- _BRIEF_
Reproduce the listing verbatim, starting at the line that contains "Given: Open the external" and ending with the last line of the listing.
──────────
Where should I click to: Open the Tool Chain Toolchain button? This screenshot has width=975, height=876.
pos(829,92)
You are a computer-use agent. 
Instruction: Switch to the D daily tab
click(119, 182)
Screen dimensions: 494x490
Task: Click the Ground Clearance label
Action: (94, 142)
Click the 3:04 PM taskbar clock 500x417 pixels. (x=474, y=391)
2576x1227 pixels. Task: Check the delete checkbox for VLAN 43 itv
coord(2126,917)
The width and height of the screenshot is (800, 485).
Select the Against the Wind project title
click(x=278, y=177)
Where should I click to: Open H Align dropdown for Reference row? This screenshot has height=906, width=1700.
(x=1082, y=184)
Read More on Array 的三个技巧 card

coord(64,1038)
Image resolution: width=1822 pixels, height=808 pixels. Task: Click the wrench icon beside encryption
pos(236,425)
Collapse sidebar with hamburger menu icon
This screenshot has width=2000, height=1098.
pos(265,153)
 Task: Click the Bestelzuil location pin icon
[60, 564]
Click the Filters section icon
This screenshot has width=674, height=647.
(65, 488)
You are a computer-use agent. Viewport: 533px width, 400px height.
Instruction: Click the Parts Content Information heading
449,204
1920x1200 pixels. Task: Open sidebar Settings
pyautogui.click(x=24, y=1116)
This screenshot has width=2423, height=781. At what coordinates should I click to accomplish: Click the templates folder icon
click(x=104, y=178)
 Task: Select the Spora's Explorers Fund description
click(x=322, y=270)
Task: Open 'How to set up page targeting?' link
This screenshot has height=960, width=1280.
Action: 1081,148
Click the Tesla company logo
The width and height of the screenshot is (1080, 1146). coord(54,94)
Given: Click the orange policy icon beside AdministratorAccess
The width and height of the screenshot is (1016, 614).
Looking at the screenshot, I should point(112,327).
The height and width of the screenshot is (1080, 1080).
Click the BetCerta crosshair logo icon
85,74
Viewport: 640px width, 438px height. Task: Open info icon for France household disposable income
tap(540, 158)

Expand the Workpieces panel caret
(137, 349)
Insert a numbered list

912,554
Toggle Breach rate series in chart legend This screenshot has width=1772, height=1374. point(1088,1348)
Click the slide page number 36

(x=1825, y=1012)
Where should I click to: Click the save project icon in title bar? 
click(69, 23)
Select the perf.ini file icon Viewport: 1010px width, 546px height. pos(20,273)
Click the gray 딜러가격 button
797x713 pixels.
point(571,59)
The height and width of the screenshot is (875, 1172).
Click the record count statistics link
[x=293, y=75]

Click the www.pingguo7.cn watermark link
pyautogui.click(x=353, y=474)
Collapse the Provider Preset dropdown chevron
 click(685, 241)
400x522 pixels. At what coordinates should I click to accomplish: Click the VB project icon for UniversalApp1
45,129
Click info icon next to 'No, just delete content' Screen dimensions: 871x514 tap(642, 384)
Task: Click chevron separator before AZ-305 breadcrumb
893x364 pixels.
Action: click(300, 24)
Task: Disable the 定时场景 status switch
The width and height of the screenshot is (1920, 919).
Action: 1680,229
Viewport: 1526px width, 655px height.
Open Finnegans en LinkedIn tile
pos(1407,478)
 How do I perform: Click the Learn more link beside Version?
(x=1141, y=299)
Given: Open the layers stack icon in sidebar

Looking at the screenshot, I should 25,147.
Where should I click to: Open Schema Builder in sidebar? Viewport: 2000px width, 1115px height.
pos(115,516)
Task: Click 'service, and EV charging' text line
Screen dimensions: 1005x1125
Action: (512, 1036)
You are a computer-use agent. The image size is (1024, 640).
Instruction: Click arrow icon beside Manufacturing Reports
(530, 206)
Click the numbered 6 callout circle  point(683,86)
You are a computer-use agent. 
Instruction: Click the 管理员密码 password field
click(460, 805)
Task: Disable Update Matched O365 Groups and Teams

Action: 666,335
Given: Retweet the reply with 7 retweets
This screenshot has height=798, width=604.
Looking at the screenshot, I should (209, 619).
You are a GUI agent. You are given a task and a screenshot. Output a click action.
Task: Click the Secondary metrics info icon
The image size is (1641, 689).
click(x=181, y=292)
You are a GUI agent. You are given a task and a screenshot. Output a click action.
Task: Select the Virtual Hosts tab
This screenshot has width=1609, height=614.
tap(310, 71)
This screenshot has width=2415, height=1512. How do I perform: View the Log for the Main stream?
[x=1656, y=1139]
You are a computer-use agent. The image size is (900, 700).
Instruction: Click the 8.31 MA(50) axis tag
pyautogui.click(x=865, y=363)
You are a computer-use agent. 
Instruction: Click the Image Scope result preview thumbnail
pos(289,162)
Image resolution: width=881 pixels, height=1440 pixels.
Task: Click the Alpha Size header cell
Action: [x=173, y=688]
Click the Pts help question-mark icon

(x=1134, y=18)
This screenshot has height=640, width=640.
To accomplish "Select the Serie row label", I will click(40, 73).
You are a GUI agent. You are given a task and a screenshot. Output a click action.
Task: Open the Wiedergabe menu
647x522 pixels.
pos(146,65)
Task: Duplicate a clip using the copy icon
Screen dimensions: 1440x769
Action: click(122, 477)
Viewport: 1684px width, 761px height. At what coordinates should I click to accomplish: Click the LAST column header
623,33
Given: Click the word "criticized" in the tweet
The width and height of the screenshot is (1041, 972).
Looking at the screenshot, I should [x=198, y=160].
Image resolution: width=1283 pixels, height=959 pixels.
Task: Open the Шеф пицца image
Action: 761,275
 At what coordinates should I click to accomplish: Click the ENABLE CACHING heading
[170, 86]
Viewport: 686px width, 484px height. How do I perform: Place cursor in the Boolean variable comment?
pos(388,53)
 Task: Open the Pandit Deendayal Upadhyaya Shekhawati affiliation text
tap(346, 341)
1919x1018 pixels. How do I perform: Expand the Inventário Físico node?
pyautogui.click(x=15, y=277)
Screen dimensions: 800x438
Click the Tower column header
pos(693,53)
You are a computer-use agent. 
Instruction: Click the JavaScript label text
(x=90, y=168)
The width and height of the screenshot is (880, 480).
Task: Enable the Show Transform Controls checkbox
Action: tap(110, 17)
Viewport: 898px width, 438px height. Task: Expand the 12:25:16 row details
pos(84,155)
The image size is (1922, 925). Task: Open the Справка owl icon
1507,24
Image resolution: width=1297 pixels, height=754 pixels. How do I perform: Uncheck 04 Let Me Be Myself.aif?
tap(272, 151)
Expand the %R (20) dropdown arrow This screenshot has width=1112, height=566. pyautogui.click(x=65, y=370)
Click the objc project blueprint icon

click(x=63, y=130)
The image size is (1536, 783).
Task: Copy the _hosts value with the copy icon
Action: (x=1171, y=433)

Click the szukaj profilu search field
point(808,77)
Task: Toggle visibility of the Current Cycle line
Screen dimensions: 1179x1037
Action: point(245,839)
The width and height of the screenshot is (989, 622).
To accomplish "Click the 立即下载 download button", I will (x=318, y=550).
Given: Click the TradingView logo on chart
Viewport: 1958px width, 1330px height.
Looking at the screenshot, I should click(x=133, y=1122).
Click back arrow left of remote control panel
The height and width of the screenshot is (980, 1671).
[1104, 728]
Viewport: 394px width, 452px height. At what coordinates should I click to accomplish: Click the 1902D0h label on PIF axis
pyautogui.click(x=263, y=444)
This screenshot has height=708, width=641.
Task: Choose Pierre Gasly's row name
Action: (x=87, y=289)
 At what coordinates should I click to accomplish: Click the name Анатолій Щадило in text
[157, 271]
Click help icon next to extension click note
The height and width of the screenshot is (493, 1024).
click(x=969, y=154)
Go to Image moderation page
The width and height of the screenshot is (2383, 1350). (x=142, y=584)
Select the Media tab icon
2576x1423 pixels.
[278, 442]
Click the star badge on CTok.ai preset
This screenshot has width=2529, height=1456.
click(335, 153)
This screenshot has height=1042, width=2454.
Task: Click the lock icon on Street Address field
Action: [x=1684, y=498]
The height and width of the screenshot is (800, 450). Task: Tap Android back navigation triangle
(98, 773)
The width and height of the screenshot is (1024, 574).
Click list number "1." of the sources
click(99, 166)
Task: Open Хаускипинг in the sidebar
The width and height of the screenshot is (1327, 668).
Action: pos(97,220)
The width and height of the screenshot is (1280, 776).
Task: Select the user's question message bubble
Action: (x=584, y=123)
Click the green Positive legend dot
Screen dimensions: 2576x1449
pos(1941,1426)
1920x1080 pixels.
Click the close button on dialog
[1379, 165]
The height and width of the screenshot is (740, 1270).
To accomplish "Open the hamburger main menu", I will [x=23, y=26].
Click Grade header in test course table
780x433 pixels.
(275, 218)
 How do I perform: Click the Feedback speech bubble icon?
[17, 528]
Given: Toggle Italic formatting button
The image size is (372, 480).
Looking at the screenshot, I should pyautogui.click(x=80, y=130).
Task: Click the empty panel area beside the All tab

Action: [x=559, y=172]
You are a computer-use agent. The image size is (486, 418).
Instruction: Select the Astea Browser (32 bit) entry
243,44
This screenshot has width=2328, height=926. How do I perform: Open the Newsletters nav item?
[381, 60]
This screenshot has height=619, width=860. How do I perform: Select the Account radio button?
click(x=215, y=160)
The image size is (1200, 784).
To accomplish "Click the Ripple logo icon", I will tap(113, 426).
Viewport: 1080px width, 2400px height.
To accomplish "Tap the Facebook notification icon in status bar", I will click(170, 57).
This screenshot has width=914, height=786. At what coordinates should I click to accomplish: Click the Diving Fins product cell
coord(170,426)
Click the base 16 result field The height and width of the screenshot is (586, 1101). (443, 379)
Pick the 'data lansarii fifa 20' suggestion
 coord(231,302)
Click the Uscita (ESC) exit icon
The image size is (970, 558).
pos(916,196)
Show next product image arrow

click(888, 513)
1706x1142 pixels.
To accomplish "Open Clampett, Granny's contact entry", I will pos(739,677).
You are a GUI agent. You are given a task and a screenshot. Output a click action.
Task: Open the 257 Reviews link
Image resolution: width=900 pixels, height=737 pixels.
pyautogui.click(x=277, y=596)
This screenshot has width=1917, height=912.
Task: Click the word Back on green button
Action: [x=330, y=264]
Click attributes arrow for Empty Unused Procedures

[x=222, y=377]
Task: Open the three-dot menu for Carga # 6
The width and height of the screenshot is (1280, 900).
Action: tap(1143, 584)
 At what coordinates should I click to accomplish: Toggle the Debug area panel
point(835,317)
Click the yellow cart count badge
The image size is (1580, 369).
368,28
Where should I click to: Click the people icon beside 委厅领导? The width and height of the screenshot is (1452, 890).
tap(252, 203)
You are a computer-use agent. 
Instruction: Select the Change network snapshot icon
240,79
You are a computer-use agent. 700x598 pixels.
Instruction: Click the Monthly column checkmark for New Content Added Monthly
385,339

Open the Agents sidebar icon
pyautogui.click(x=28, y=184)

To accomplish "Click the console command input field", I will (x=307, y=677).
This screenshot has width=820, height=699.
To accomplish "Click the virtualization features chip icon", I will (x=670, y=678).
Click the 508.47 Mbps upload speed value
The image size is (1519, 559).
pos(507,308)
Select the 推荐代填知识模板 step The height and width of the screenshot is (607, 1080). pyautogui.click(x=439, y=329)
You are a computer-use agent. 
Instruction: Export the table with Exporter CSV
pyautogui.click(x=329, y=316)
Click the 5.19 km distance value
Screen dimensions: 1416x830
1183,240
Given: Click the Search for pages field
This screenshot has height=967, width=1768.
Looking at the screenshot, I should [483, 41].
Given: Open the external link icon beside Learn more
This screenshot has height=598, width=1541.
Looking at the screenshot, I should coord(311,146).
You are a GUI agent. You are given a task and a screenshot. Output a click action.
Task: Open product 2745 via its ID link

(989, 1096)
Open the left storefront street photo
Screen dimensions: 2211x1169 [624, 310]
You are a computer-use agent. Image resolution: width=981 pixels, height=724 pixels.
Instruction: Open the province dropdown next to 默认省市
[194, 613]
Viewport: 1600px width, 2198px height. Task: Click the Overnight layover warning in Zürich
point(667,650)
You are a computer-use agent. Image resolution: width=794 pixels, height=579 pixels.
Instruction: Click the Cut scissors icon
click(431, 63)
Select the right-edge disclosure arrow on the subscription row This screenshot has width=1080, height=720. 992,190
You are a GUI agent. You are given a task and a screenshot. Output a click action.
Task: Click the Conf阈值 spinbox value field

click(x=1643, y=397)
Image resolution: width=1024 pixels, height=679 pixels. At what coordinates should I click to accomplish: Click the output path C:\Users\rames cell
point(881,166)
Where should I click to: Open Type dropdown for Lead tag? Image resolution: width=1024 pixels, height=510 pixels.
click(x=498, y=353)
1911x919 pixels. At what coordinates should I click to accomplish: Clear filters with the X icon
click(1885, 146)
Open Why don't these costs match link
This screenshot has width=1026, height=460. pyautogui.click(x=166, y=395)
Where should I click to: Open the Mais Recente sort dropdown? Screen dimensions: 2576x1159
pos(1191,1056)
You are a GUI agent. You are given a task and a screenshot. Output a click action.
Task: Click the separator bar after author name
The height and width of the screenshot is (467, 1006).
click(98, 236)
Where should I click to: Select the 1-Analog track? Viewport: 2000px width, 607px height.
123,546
──────────
- _OUTPUT OF THE EXERCISE_
Given: Open the external link icon beside Learn more
This screenshot has height=598, width=1541.
Looking at the screenshot, I should coord(311,146).
You are a GUI agent. You are given a task and a screenshot. Output a click action.
Task: Open product 2745 via its ID link

(989, 1096)
Open the left storefront street photo
Screen dimensions: 2211x1169 [624, 310]
You are a computer-use agent. Image resolution: width=981 pixels, height=724 pixels.
Instruction: Open the province dropdown next to 默认省市
[194, 613]
Viewport: 1600px width, 2198px height. Task: Click the Overnight layover warning in Zürich
point(667,650)
You are a computer-use agent. Image resolution: width=794 pixels, height=579 pixels.
Instruction: Click the Cut scissors icon
click(431, 63)
Select the right-edge disclosure arrow on the subscription row This screenshot has width=1080, height=720. 992,190
You are a GUI agent. You are given a task and a screenshot. Output a click action.
Task: Click the Conf阈值 spinbox value field

click(x=1643, y=397)
Image resolution: width=1024 pixels, height=679 pixels. At what coordinates should I click to accomplish: Click the output path C:\Users\rames cell
point(881,166)
Where should I click to: Open Type dropdown for Lead tag? Image resolution: width=1024 pixels, height=510 pixels.
click(x=498, y=353)
1911x919 pixels. At what coordinates should I click to accomplish: Clear filters with the X icon
click(1885, 146)
Open Why don't these costs match link
This screenshot has width=1026, height=460. pyautogui.click(x=166, y=395)
Where should I click to: Open the Mais Recente sort dropdown? Screen dimensions: 2576x1159
pos(1191,1056)
You are a GUI agent. You are given a task and a screenshot. Output a click action.
Task: Click the separator bar after author name
The height and width of the screenshot is (467, 1006).
click(98, 236)
Where should I click to: Select the 1-Analog track? Viewport: 2000px width, 607px height.
123,546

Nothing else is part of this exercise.